Niedziela, 22 maja 2011 · dodano: 24.05.2011 | Komentarze 3

Dziś wyścig główny - ustawienie na starcie wg miejsc z wczorajszej jazdy na czas. Honorowy strzał oczywiście oddaje jakaś szycha, początek na szczęście to szeroki asfalt, po którym czeka agrafka na łące a dopiero potem wjazd na pętle. Tak jak się mogłem spodziewać od początku poszedł ogień, powoduje to, że tracę trochę już na początku. Po wjeździe na pętle stawka się rozciąga i nie ma zatorów, powoli odrabiam straty związane ze słabszym startem. Na zjazdach nie czuję się jednak jeszcze pewnie.
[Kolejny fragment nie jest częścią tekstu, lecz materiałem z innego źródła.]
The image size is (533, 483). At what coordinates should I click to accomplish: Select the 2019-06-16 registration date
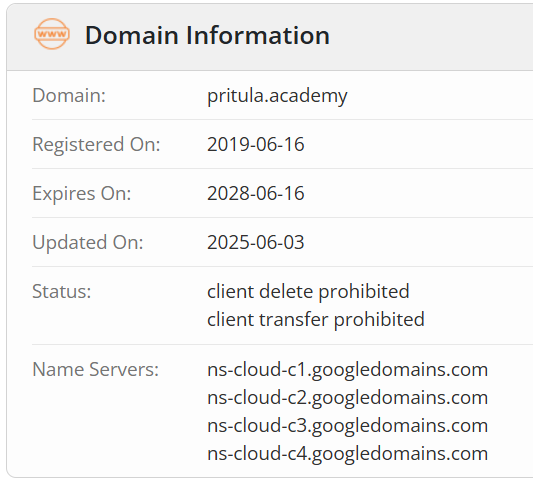click(x=256, y=144)
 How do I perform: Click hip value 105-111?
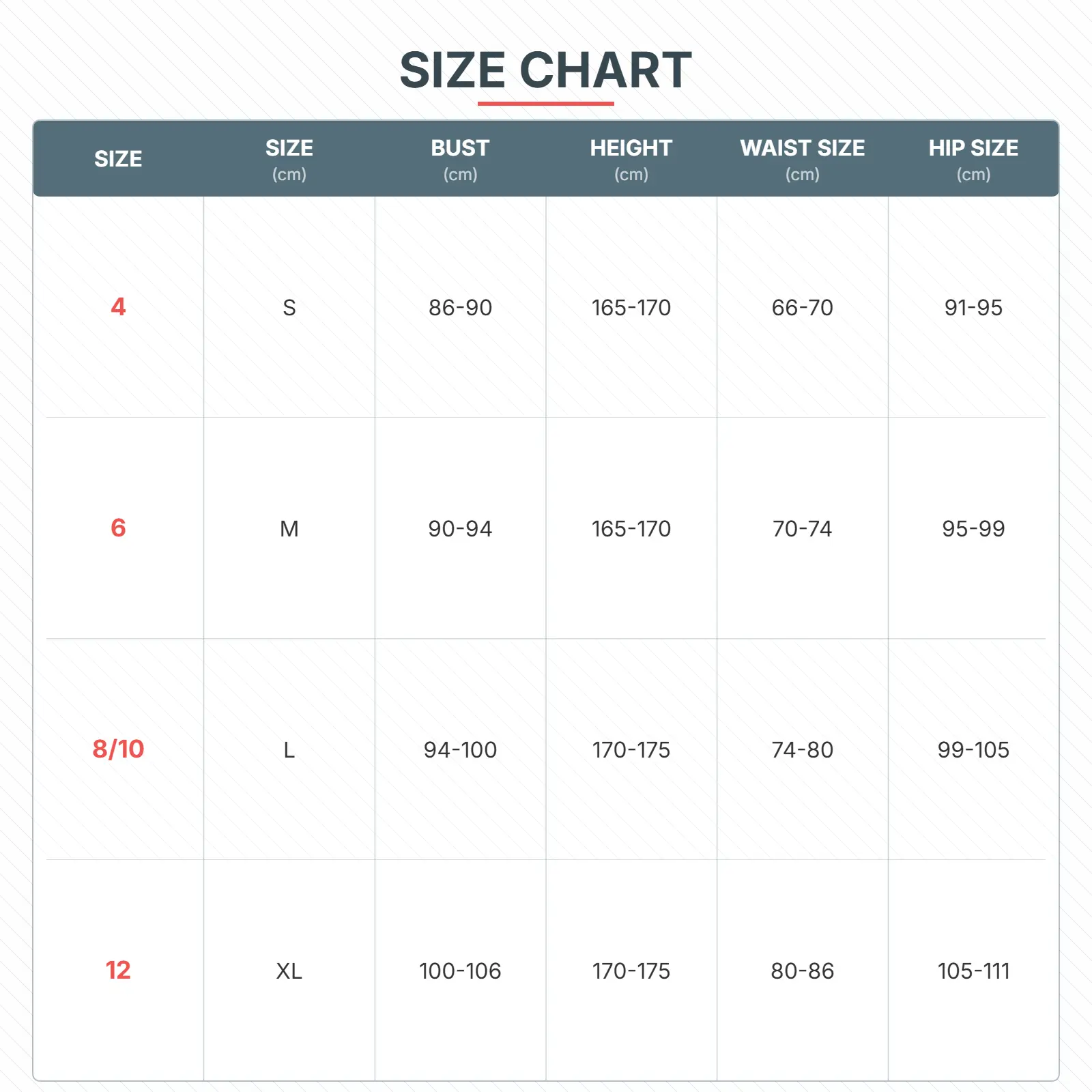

W pewnym momencie dochodzę Wojtka i staram się utrzymać mu koła – na zjazdach jest zdecydowanie szybszy i lepszy technicznie ale udaje mi się go dochodzić na prostych. Jedziemy razem, po zmianach wyprzedzając sukcesywnie tych, którzy przeliczyli swoje możliwości. Z pętli na pętle pokonuje zjazdy coraz pewniej, a sam jazda sprawia mi coraz lepszą frajdę. Na piątym okrążeniu staram się pocisnąć trochę mocniej, mając nadzieję, że nie dostaniemy dubla od Konwy. Udaje się nam wjechać na 6 pętle, Wojtek wpada na pomysł, aby na końcówce nie ścigać się między sobą – (do klasyfikacji brane jest po uwagę miejsce a nie czas zawodnika), tak więc spinamy się żeby objechać jeszcze jednego gościa, którego mamy w zasięgu wzroku a potem widząc, że nie damy rady wyprzedzić już nikogo i nikt też nas nie objedzie, na lajcie przy ostrym dopingu reszty z PŁ zmierzamy do mety, na którą wjeżdżamy razem. Takiego przebiegu się nie spodziewałem ale czuję się zadowolony z jazdy i współpracy z Wojtkiem. Po chwili oddechu sprawdzamy wyniki – nasz czas 2:06 co daje nam miejsca 10 –Wojtek i 11- ja. Cel można powiedzieć, że zrealizowany – chciałem zmieścić się w pierwszej 10, na małe niedociągnięcie można przymknąć oko. Wyścig naprawdę świetny, a dzięki temu, że duble były ściągane, nie było problemów z wyprzedzaniem na trasie. Szkoda, że były to moje ostatnie AMP-y. Po dekoracji i losowaniu, mykamy całą ekipą na pociąg. Tym razem jazda TLK – brak wagonu na rowery – wciskamy się do pierwszej klasy i zajmujemy cały korytarz. W Kutnie reszta teamu zalicza przesiadkę do Łodzi, a ja jadę dalej do Łowicza, stamtąd czeka mnie jeszcze 15km na rowerze – noc jest ciepła, nie przeszkadza mi nawet 60-litrowy plecak na plechach:)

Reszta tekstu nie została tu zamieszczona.